Could you output, word for word, only the lines from the line with "Task: Click the printer icon in the toolbar" to the end of the entries, including both ends? Omit the pictures.

[[ DATA FOR THE TASK, beginning ]]

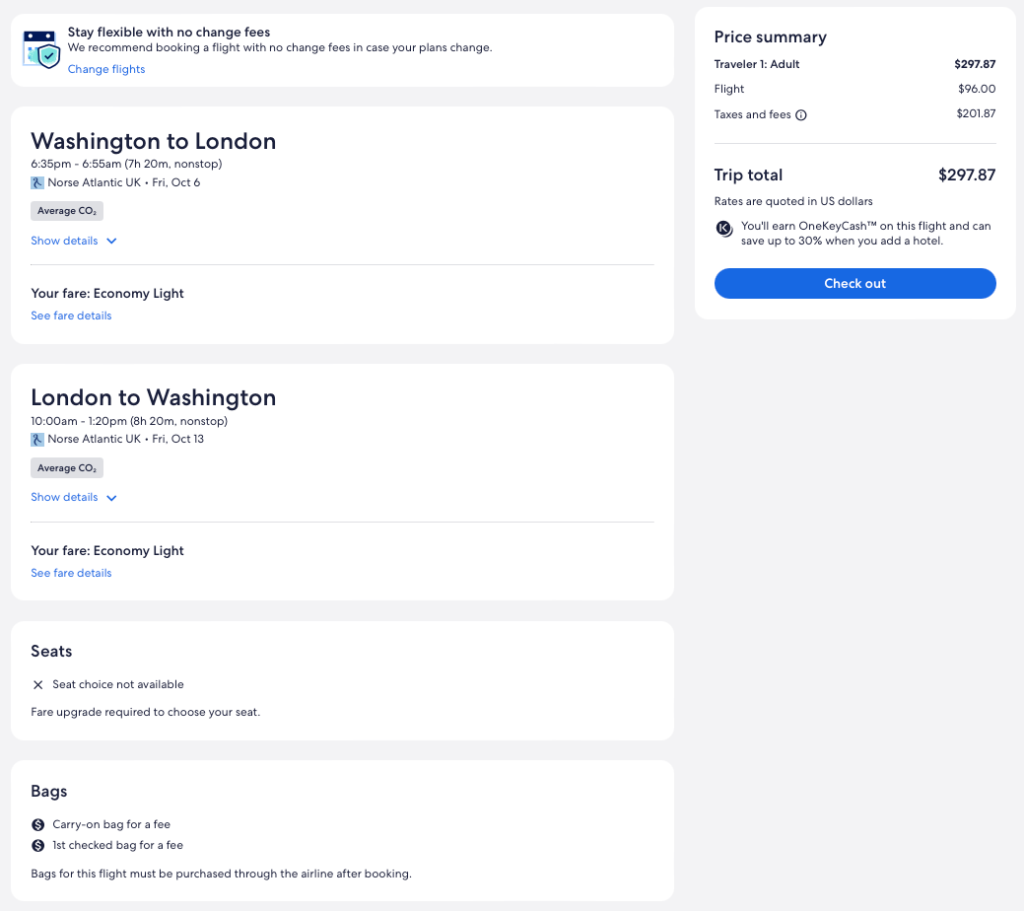
Task: Click the X icon beside seat choice
Action: (x=38, y=685)
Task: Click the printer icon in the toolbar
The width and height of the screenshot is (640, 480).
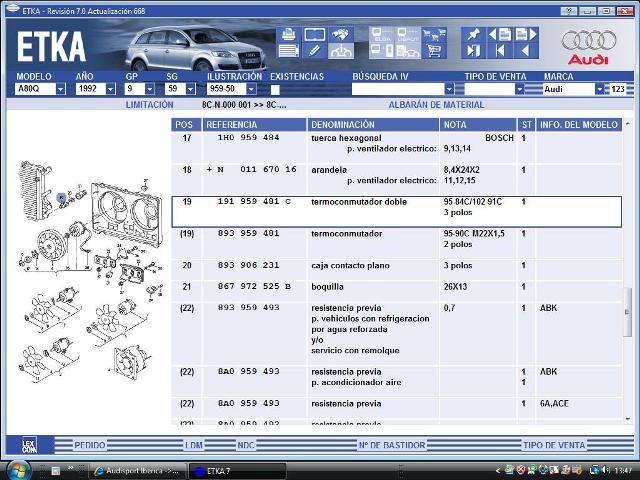Action: [288, 33]
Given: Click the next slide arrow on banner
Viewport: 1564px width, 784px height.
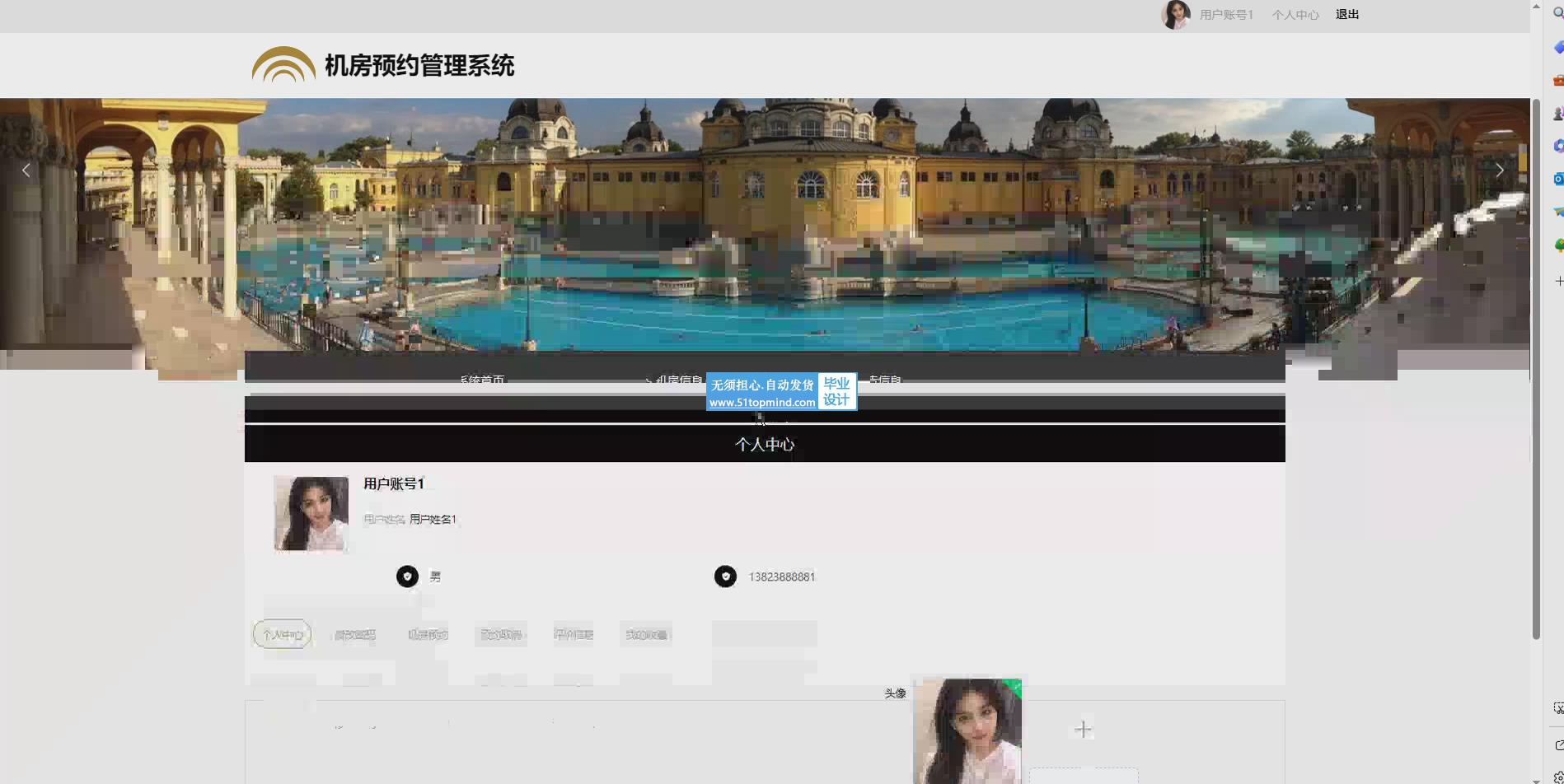Looking at the screenshot, I should click(x=1499, y=170).
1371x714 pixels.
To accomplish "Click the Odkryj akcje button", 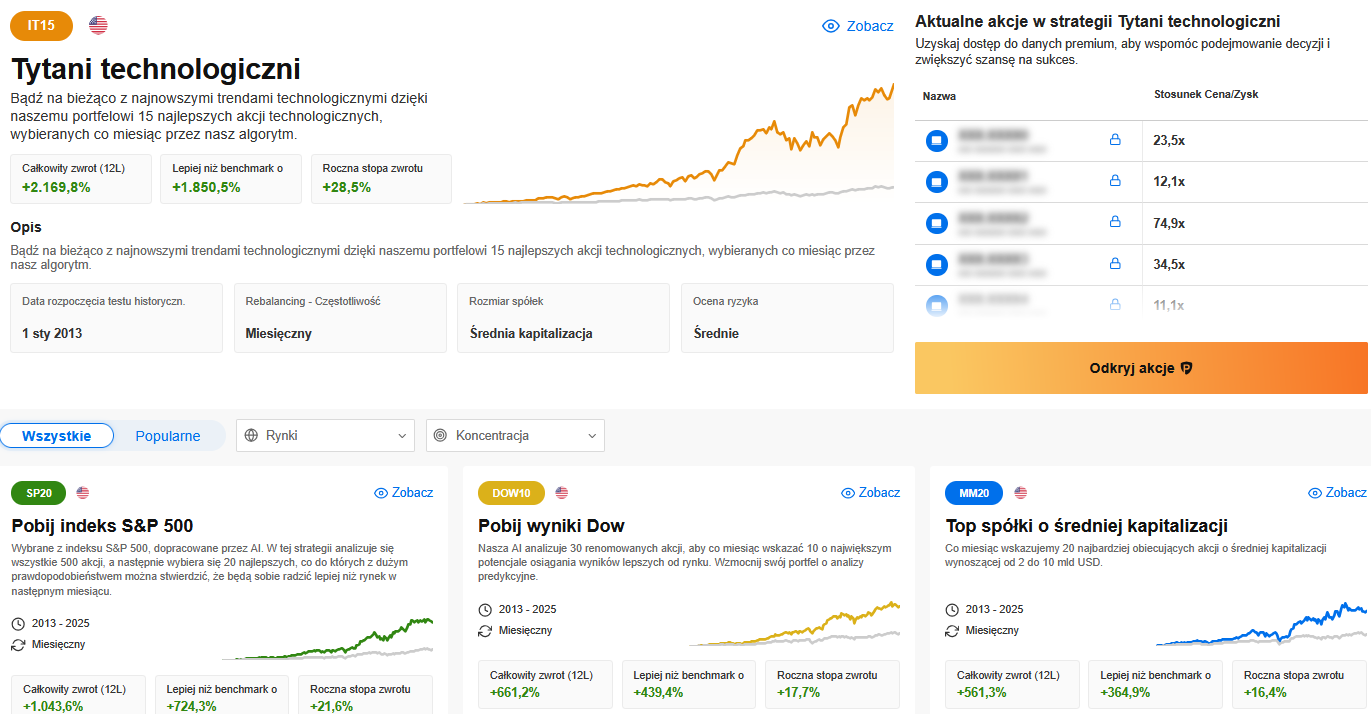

[[ DATA FOR THE TASK, end ]]

EXERCISE OUTPUT:
Task: Click the printer icon in the toolbar
The width and height of the screenshot is (640, 480).
Action: [288, 33]
Given: Click the next slide arrow on banner
Viewport: 1564px width, 784px height.
Looking at the screenshot, I should click(x=1499, y=170).
1371x714 pixels.
To accomplish "Click the Odkryj akcje button", 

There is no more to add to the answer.